Immobili

Lecito pagare in contanti le quote condominiali

Lo precisa il Tribunale di Napoli con una decisione del 3 febbraio

di Luigi Salciarini

Origina dall’impugnazione della delibera di approvazione dei bilanci, la pronuncia del Tribunale di Napoli 1232 del 3 febbraio 2023 che rilascia un’affermazione dalla rilevante portata pratica relativa alle modalità di riscossione delle quote di oneri condominiali.

Viene esplicato che è consentito all’amministratore di ricevere il pagamento con moneta contante.Esattamente, il giudice partenopeo, sul punto, precisa che: «il comma 8 dell’articolo 1129 Codice civile obbliga l’amministratore a far transitare le somme ricevute a qualunque titolo dai condòmini o da terzi, nonché quelle a qualsiasi titolo erogate per conto del condominio, su uno specifico conto corrente, postale o bancario, intestato al condominio ma non vi è divieto di raccogliere le quote in contanti per poi trasferirle sul conto».

Il dibattito sulle corrette modalità di gestione della “cassa” condominiale, precedente alla legge di riforma 220/2012, venne risolto dalla riformulazione dell'articolo 1129 Codice civile, che al comma 8 pone, appunto, un vincolo di “transito” degli oneri riscossi sull'obbligatorio conto corrente del condominio, dovere che grava sull'amministratore, e, come visto, non riguarda i singoli condòmini. A tal fine, il giudice partenopeo afferma che non sussiste alcun divieto di “raccogliere” in contanti i pagamenti effettuati dai singoli condòmini; a ciò va aggiunto, però, che, proprio con riferimento al predetto obbligo di transito «su uno specifico conto corrente», l’amministratore che riscuote in contanti è tenuto a “versare” le somme in detto conto condominiale.

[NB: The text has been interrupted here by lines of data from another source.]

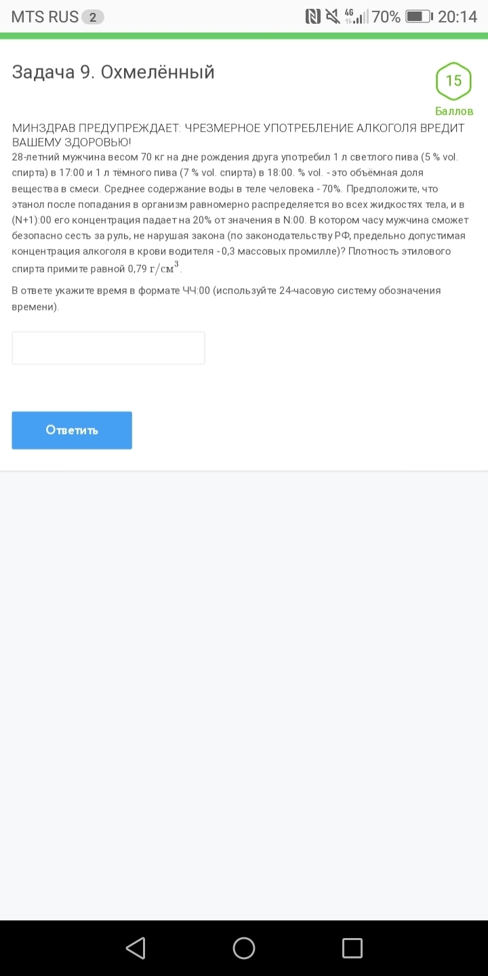
Task: Tap the MTS RUS carrier label
Action: pyautogui.click(x=45, y=17)
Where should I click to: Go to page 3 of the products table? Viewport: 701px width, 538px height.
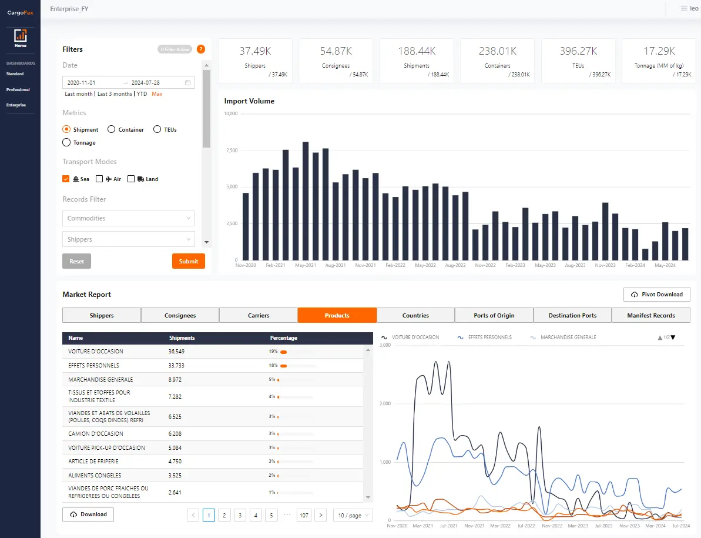[240, 514]
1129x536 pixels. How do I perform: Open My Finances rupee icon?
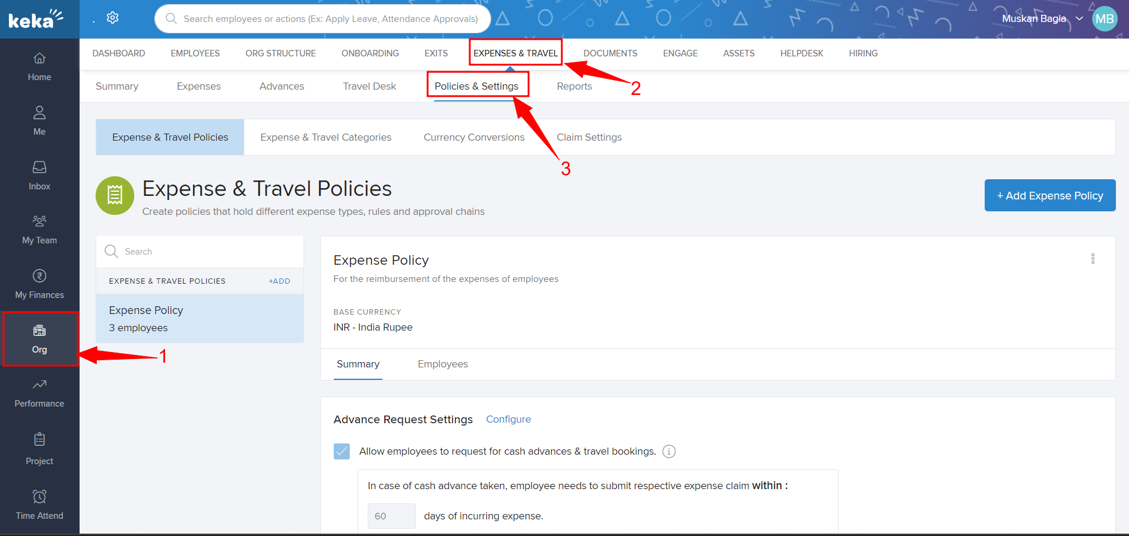click(39, 276)
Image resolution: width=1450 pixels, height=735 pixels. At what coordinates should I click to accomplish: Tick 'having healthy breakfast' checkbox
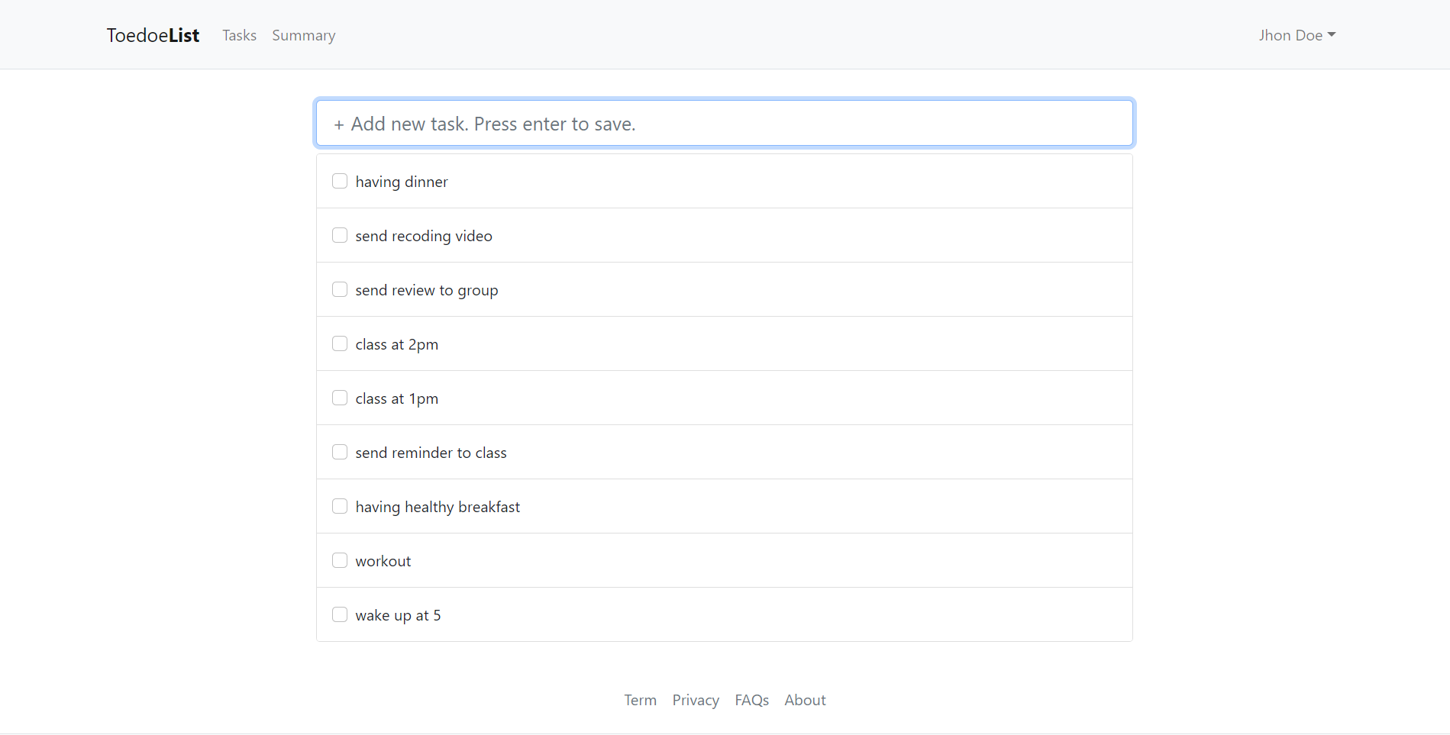[340, 506]

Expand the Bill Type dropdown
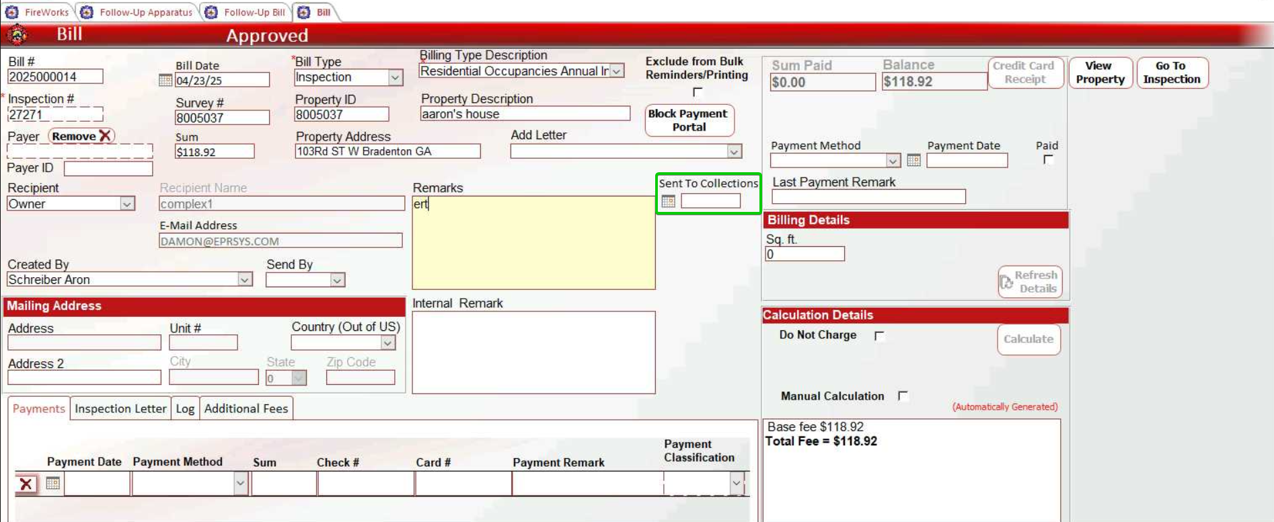395,78
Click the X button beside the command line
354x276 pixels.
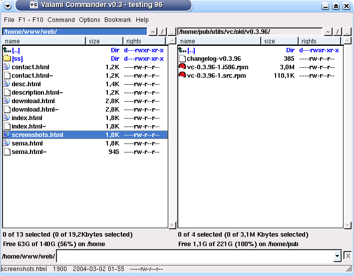coord(348,256)
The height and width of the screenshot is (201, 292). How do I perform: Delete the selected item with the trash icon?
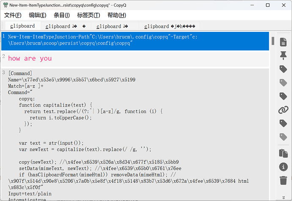click(x=283, y=180)
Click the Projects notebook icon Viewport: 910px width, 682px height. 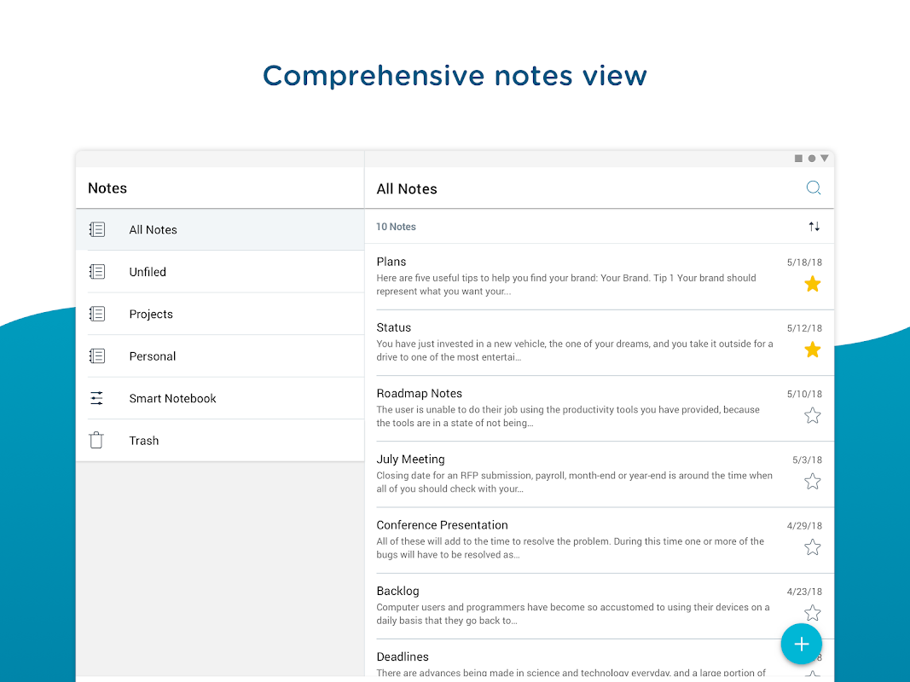[97, 314]
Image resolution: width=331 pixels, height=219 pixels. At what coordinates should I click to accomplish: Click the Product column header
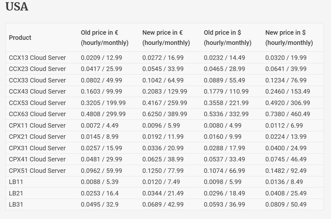(20, 38)
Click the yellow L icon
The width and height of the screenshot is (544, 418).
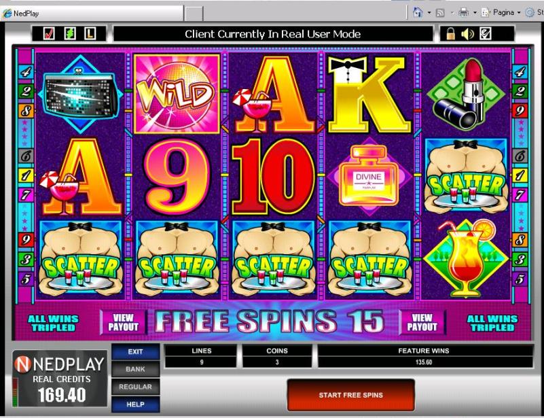point(90,34)
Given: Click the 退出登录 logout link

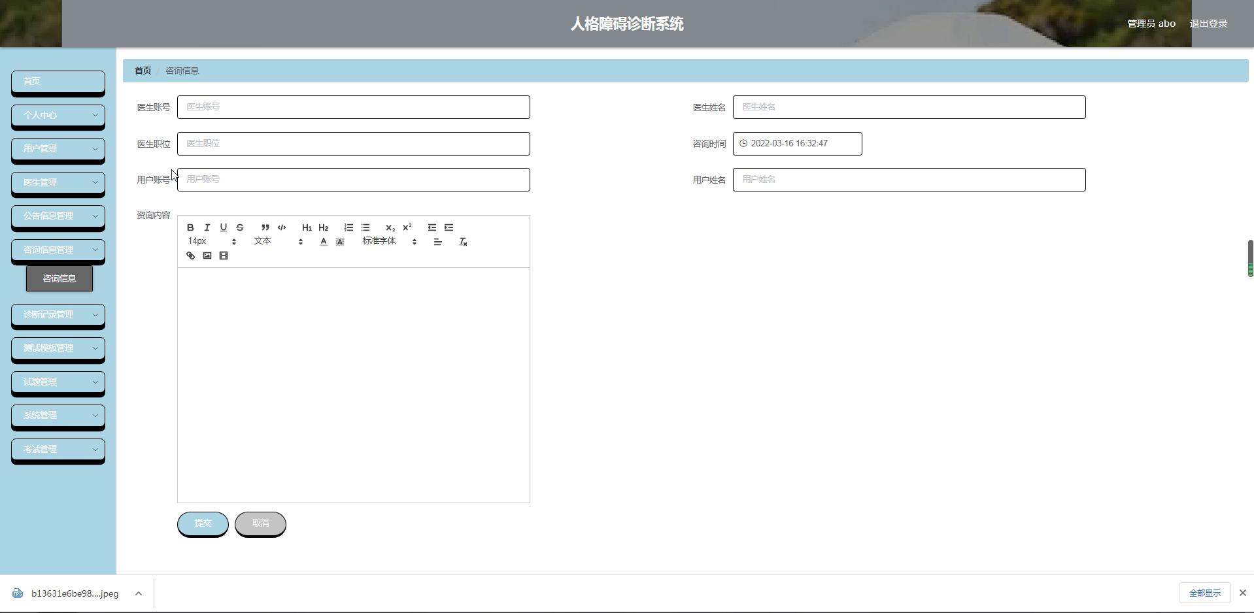Looking at the screenshot, I should pyautogui.click(x=1208, y=24).
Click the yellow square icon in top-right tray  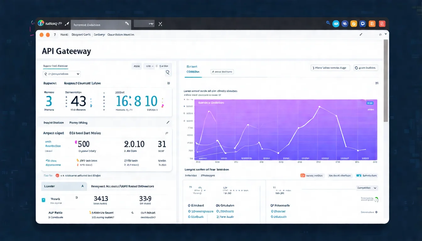pyautogui.click(x=354, y=24)
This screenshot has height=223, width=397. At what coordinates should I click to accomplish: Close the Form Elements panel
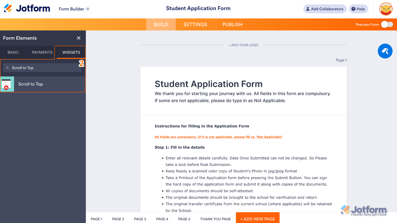tap(79, 38)
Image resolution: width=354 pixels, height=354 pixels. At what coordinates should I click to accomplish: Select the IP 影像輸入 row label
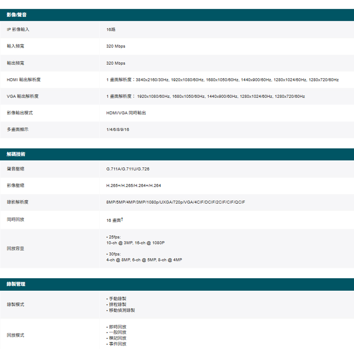coord(18,30)
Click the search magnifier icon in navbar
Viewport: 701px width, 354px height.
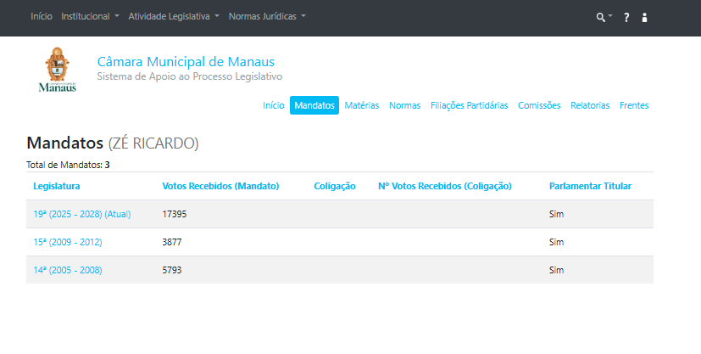(x=603, y=17)
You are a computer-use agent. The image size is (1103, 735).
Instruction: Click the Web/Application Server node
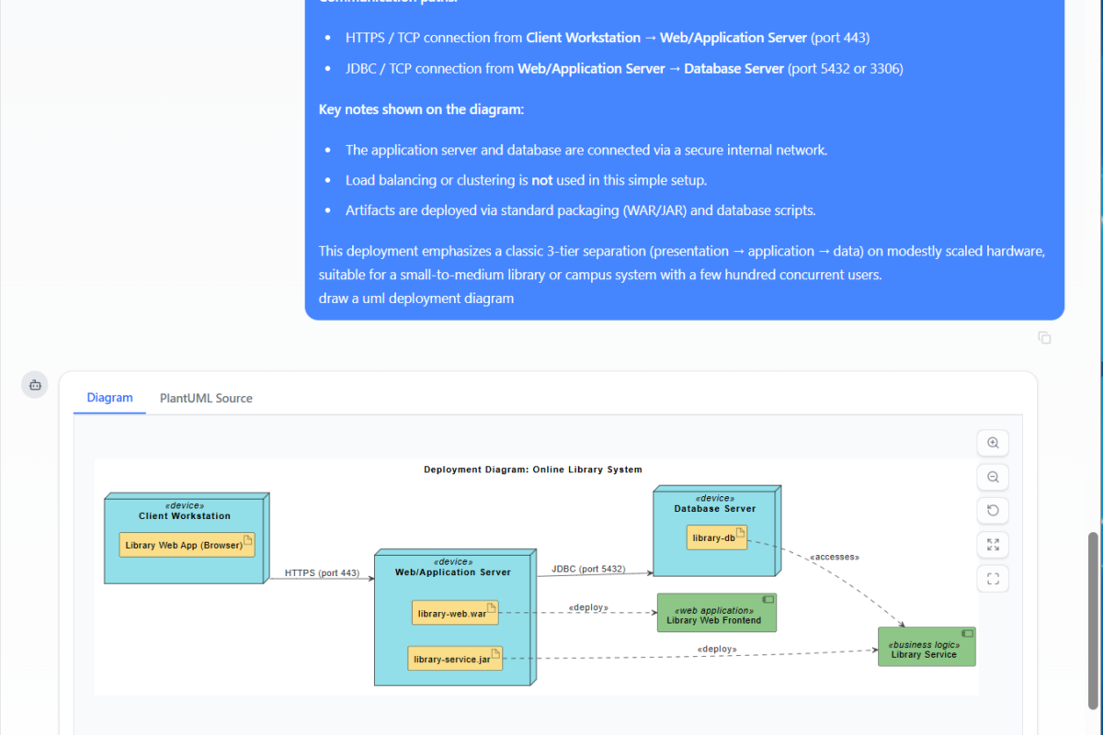coord(450,571)
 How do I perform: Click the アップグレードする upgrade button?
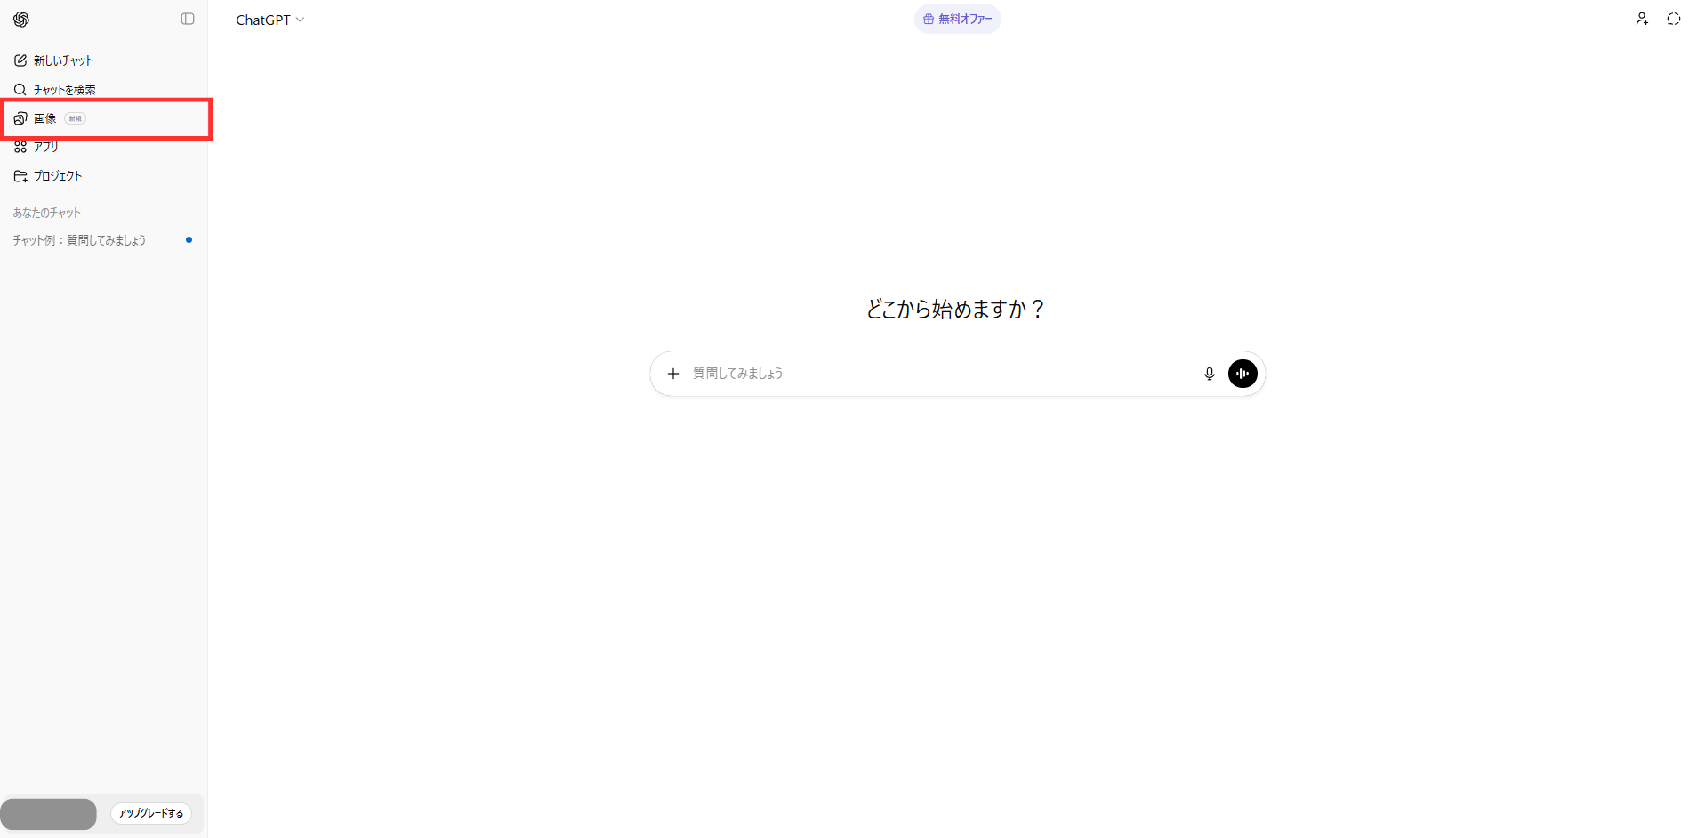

Può dirsi con sufficiente certezza che il Tribunale di Napoli colga bene il senso della prescrizione del Codice civile che è evidentemente quella di impedire che possa verificarsi una confusione patrimoniale ( più volte stigmatizzata dalla giurisprudenza fino al punto di farne sufficiente ragione di revoca giudiziale dell’amministratore: Cassazione 7162/2012; Tribunale Monza 18 gennaio 2006; Tribunale Torino 3 maggio 2000; Tribunale Milano 15 dicembre 1995 e 29 settembre 1993).Quindi, il punto non è pagare o non pagare in contanti ma evitare che l’amministratore gestisca in maniera non trasparente il sistema di riscossioni/erogazioni connaturato alla gestione dell’edificio: secondo tale impostazione è sufficiente che il “contante” riscosso sia versato sul conto. Peraltro, qualsiasi interpretazione giuridica che voglia rispettare un canone di minima coerenza con l’ordinamento non potrebbe bypassare la specifica normativa sull’utilizzo dei contanti che ritiene lecito qualsiasi pagamento e/o riscossione che non superi i 5.000,00 euro (esattamente dal 1° gennaio 2023, ex articolo 1, comma 384, legge 197/2022).Se il pagamento in contanti fino a tale importo è lecito, in via generale, per tutte le transazioni non può che esserlo anche in ambito condominiale.

A corollario di ciò, va tuttavia considerato un altro aspetto, relativo alla tutela dell’amministratore che ha ricevuto il pagamento brevi manu. A parte un generale richiamo alla cosiddetta diligenza “qualificata” (di cui al comma 2 dell’articolo 1176 Codice civile ) che viene sempre a proposito nel caso in cui ad operare sia un “professionista”, è evidente che l’amministratore non potrà porre in essere alcun comportamento nemmeno “elusivo” e, quindi, dovrà osservare una perfetta corrispondenza contabile tra importi riscossi in contanti dai condòmini e i versamenti sul conto corrente condominiale. Il consiglio è che predisponga un’idonea documentazione di entrata e di uscita della provvista ma anche, e soprattutto, che non effettui alcun pagamento in nome del condominio con gli importi temporaneamente giacenti sulla “cassa” (in attesa di essere versati sul conto).